Data Wrangling

Data wrangling is the process of getting ahold of your data. This changes depending on the context and overall goal for the analysis, and might be as simple as importing a library (where some datasets are already contained in libraries) to downloading a large .csv file, to feeding in JSON into a pandas data frame, etc. Sometimes, data wrangling is called "munging".

The steps presented are optional. You have to think about your specific problem, and apply them as needed.

Data Retrieval

First, get your dataset. Sometimes, datasets are fairly large and cannot be stored locally, so we need to understand how we are going to analyze a dataset that is stored remotely. Other times, we are dealing with sensitive data that should not ever leave the premises, in which case we have to think about how to use that data and perform analysis on it, without it ever leaving its secured location.

Where is your data at? Where are you performing the model building or analysis at? How are you going to move the data from where it’s at, to where it needs to go? What are the security concerns, if any? Will you have networking problems with downloading large datasets?

Data Format Conversion

Here, we have data in one format, and need to convert it to another. This is sometimes where you load the data into memory, depending on your problem, for instance with pandas using read_csv(). Other times, before we load the data in, we have to convert the file format. Maybe we have data that is in an Excel spreadsheet, from which we need to export to a .csv file, then read into a pandas data frame. Or, possibly we have .jpg images we want to convert to .png.

What format is your data in? How will you hold the data in memory for the model building or analysis? What kind of format conversion do you need to do, if any?
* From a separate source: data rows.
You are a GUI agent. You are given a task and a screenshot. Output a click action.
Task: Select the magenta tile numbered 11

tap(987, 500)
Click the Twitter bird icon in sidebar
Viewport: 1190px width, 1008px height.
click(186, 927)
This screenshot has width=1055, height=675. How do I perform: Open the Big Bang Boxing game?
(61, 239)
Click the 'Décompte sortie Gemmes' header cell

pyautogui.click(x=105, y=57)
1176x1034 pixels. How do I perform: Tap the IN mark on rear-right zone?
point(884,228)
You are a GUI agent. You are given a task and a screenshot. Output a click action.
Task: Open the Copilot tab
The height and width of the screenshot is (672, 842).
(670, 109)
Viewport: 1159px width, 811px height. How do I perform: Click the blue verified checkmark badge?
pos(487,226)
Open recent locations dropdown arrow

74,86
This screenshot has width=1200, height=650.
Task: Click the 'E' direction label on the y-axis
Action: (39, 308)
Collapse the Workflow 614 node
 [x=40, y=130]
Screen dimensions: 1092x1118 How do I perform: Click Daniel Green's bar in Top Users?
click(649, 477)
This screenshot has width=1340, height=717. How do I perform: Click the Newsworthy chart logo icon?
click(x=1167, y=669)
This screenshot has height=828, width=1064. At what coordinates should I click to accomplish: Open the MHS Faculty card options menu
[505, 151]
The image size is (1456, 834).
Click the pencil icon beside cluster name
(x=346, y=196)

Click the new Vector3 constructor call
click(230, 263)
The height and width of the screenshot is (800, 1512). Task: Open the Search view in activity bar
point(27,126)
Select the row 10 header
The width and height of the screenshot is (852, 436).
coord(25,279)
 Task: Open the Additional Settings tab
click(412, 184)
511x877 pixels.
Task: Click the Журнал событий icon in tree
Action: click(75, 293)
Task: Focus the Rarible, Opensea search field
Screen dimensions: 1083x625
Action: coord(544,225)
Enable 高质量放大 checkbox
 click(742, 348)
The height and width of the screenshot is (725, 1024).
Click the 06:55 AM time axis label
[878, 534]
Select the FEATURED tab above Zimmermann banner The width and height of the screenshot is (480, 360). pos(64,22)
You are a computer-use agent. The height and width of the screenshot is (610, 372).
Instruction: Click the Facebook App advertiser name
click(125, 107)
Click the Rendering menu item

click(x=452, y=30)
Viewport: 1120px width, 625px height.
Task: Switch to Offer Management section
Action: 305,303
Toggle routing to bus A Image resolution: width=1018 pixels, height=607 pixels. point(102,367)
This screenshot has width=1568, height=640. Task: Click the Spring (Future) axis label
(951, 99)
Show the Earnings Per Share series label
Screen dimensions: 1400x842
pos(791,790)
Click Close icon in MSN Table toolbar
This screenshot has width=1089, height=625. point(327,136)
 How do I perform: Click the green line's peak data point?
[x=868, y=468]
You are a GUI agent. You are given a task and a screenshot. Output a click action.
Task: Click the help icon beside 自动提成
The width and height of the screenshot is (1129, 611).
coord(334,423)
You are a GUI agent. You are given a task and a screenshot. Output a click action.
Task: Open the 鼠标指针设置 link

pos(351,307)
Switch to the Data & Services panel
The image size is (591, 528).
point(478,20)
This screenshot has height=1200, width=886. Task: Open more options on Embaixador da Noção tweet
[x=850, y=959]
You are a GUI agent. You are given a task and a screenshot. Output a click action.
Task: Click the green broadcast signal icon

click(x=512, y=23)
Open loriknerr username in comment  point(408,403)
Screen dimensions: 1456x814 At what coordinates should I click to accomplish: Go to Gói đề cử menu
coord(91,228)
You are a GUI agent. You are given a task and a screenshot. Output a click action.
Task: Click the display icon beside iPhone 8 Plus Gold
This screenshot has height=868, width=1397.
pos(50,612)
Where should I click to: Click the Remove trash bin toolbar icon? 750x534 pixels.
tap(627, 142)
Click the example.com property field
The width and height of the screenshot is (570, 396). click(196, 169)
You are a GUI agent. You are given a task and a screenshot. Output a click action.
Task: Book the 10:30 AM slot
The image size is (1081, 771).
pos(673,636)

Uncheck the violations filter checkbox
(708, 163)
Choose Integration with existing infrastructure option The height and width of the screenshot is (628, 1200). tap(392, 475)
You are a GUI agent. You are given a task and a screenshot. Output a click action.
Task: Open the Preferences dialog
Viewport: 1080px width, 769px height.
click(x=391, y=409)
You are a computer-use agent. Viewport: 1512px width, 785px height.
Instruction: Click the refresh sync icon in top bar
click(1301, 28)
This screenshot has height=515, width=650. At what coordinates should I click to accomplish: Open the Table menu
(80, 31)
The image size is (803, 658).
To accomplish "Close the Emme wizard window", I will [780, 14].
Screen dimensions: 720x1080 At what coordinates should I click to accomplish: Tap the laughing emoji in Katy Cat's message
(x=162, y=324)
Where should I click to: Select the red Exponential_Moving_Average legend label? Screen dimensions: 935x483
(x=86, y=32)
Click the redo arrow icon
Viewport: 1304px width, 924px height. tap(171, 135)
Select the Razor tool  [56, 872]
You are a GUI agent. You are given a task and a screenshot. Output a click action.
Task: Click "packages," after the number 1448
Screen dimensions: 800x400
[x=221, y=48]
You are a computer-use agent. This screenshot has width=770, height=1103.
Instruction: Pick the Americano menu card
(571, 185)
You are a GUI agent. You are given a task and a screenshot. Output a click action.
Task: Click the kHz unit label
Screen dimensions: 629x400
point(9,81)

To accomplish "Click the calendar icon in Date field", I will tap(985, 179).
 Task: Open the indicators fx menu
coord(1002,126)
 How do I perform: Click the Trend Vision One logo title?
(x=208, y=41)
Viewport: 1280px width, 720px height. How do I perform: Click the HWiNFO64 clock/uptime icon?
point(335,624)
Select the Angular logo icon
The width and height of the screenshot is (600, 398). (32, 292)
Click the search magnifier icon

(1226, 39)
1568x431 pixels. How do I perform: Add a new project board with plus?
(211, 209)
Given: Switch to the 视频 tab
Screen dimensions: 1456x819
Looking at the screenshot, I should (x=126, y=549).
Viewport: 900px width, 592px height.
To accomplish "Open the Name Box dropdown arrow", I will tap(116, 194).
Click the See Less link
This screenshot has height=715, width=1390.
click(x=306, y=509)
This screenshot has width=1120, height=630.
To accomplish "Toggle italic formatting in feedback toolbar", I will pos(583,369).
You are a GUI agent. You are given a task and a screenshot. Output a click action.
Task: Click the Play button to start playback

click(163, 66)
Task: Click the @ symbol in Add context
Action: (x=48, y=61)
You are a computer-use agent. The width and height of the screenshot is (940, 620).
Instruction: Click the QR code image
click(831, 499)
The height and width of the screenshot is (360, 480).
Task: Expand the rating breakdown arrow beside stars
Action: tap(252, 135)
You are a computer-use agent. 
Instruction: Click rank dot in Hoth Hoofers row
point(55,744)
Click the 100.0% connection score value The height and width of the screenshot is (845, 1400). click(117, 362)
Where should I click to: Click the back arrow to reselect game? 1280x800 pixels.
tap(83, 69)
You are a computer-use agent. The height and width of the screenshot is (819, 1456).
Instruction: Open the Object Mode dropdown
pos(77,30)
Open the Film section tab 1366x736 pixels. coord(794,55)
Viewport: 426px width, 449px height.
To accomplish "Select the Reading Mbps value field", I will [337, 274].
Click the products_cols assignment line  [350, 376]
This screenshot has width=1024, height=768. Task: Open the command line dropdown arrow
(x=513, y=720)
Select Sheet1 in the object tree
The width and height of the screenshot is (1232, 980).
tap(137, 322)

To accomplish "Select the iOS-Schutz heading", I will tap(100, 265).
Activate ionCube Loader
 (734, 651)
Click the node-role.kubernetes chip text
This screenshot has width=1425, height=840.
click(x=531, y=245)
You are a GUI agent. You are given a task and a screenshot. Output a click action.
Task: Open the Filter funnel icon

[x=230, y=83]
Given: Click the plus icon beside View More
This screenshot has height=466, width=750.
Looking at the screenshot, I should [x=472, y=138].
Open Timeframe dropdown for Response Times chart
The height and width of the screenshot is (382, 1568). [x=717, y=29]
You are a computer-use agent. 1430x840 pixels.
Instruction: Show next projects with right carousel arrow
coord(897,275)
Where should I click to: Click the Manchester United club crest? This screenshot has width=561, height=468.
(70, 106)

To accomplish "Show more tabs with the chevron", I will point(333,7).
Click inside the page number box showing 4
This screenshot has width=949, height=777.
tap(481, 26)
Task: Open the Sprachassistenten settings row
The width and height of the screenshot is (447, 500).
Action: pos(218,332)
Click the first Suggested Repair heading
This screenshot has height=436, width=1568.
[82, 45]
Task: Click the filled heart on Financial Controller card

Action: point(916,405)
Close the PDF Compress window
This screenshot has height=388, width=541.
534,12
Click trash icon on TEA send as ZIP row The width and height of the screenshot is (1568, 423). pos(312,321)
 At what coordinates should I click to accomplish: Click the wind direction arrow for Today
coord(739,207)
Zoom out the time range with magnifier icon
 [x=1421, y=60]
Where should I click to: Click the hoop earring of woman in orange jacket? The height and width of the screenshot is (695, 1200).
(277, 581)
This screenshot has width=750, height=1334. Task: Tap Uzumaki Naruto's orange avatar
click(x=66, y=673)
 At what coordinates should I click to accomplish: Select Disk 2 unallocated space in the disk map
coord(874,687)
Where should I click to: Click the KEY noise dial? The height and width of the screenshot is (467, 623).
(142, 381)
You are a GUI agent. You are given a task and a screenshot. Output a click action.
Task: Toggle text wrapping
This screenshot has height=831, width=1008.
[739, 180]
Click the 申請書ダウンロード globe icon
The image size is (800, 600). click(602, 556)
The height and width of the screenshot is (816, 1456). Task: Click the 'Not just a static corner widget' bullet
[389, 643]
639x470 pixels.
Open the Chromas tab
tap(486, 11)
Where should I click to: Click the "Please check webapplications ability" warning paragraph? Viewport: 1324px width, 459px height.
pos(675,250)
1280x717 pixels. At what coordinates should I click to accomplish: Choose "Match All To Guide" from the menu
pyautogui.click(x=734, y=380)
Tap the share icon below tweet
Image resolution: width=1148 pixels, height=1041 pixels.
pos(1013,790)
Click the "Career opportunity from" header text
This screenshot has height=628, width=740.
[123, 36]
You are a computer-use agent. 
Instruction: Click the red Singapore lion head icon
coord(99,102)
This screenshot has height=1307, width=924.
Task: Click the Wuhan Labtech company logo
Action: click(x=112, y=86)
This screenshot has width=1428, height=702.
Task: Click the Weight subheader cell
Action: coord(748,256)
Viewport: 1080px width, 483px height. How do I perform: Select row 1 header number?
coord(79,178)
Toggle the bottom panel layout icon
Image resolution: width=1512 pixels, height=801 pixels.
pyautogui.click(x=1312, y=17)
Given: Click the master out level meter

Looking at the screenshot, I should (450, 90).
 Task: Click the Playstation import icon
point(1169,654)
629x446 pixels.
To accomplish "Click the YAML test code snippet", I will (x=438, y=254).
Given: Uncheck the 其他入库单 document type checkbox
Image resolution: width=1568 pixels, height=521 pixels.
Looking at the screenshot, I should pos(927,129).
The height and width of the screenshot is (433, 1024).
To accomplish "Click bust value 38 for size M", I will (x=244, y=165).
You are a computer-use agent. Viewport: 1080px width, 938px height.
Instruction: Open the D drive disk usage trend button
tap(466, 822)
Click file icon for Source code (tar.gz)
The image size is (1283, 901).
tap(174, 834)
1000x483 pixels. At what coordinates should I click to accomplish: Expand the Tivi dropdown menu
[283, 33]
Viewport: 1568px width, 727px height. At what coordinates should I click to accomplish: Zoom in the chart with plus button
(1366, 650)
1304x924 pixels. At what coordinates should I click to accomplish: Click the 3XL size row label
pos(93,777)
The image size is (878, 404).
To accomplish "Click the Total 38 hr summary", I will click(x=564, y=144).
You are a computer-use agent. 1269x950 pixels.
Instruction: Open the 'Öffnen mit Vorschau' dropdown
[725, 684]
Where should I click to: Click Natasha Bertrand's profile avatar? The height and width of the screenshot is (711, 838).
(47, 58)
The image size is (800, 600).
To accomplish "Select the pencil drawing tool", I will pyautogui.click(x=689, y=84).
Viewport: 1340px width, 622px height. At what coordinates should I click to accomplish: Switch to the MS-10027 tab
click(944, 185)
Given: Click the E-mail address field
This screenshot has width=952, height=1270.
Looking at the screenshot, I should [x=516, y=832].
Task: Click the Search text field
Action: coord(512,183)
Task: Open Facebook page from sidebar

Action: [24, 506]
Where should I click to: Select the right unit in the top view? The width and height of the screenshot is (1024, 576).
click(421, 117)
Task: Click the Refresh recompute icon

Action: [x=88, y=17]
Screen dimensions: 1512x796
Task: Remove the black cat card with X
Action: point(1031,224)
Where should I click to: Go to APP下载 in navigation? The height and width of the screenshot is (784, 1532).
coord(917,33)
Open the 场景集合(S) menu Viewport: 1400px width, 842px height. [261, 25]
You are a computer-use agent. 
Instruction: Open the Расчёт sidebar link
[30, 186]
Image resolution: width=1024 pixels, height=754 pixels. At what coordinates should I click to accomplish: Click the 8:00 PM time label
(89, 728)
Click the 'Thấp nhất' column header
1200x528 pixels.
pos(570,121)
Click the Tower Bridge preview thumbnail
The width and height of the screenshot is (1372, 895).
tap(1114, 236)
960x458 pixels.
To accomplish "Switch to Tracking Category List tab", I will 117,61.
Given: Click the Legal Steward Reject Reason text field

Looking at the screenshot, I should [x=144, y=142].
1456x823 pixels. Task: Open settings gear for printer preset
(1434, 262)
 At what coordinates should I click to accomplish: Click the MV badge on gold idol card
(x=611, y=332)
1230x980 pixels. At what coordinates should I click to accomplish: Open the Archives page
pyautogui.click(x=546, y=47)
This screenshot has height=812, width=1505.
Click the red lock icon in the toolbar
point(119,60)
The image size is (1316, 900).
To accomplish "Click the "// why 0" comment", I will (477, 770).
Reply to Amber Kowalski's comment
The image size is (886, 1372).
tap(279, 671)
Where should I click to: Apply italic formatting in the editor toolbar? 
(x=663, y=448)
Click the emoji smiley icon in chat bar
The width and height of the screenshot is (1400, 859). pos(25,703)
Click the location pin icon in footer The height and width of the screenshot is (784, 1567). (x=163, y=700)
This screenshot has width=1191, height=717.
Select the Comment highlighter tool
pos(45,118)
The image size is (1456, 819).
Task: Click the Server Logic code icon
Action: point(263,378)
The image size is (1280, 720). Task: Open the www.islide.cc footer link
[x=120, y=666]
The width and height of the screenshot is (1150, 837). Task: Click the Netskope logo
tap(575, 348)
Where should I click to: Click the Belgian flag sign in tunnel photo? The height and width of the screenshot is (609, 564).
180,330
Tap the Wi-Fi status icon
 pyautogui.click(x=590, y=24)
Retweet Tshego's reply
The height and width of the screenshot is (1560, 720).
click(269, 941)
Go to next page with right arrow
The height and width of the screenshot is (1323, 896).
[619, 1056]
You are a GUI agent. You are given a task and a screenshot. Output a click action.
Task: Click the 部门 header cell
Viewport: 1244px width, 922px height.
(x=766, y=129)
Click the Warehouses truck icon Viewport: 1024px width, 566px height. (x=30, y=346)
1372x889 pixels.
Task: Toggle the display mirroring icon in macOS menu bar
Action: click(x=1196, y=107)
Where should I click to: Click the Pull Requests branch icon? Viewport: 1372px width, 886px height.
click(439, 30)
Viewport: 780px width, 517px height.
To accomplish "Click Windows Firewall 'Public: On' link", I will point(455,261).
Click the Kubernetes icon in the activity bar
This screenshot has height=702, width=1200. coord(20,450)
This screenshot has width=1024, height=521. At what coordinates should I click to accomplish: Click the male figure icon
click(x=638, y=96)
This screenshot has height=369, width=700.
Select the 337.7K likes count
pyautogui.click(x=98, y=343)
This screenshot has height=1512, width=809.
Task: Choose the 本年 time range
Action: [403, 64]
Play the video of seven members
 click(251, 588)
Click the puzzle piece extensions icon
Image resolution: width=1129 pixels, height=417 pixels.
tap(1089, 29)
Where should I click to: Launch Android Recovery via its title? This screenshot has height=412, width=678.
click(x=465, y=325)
You can find a list of common data formats here.

Combining Data

Sometimes we have many datasets that we need to combine together to make the analysis easier.

Data Cleaning

Sometimes, we know in advance that some portions of the dataset are poor. Here we can do basic steps to get our data ready for analysis. For instance, maybe we have a number of images in our dataset which we know are bad- we can just toss them out. Or, possibly we have a .csv file that had two datasets merged together that do not have the same columns, and have empty values; maybe separating them and making two datasets might help. Sometimes, removing html tags (<>) from all the data is useful.

Data cleaning at this step is optional, and often times we won’t know what kind of data cleaning we need to do until we do EDA.

Code Examples

All of the code examples are written in Python, unless otherwise noted.

Containers

These are code examples in the form of Jupyter notebooks running in a container that come with all the data, libraries, and code you’ll need to run it. Click here to learn why you should be using containers, along with how to do so.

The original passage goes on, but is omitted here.